▶ _ASSIGNMENT_
In the data below, repeat the line containing "You are a computer-use" and every following line exactly, up to and including the last line. Exclude pictures.

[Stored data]
Start of Block
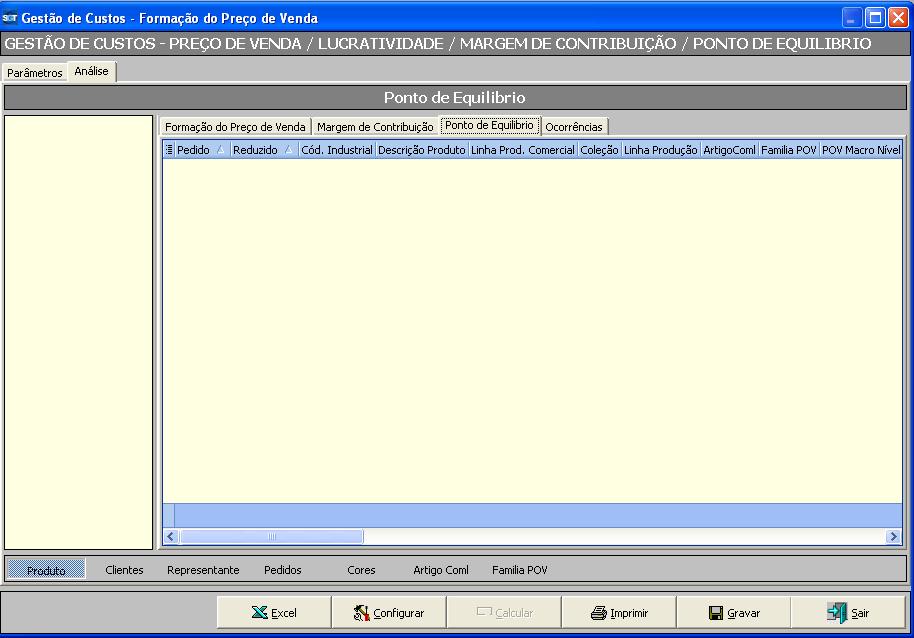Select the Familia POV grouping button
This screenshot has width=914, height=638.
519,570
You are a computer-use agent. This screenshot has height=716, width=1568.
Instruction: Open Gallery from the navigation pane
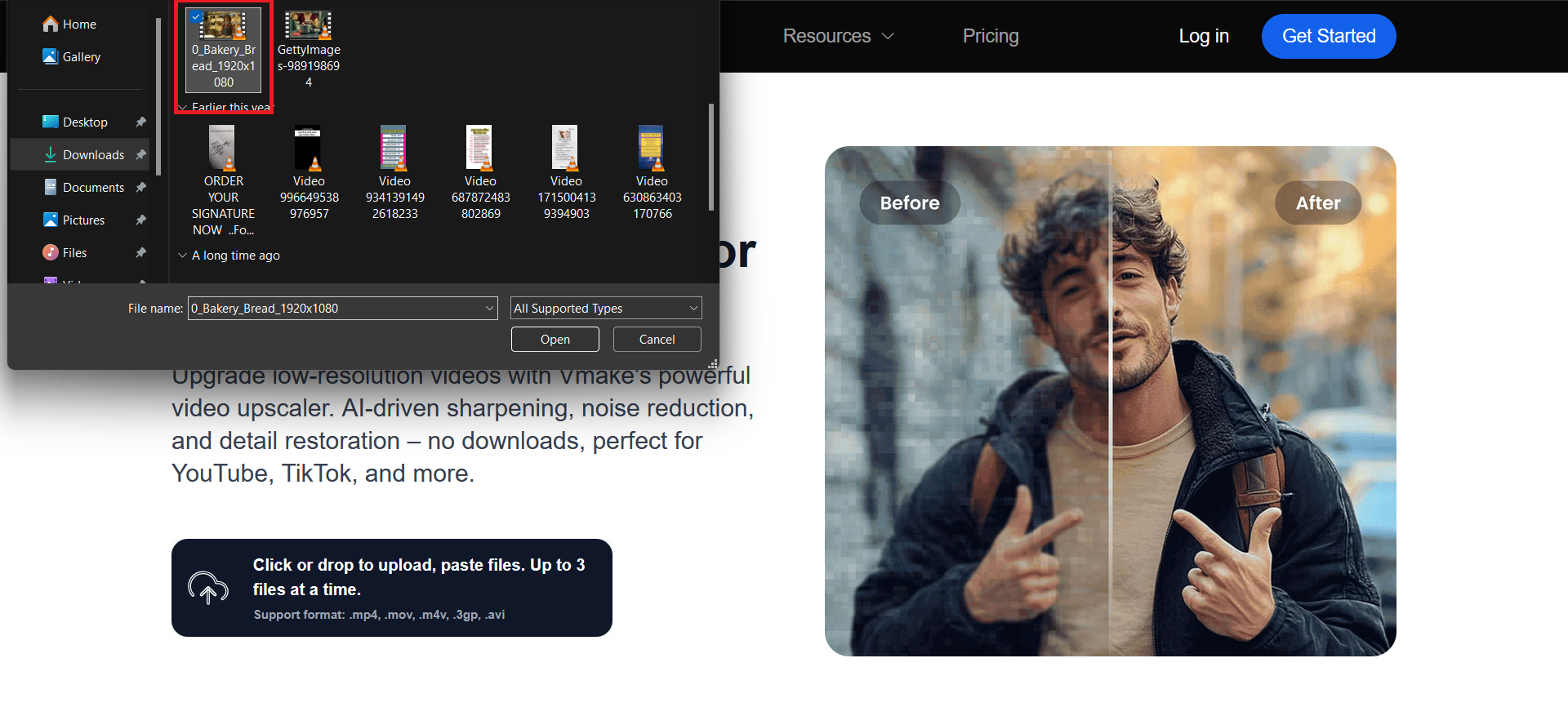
End of Block
▶ _EXERCISE SOLUTION_
You are a computer-use agent. This screenshot has height=716, width=1568.
Instruction: Open Gallery from the navigation pane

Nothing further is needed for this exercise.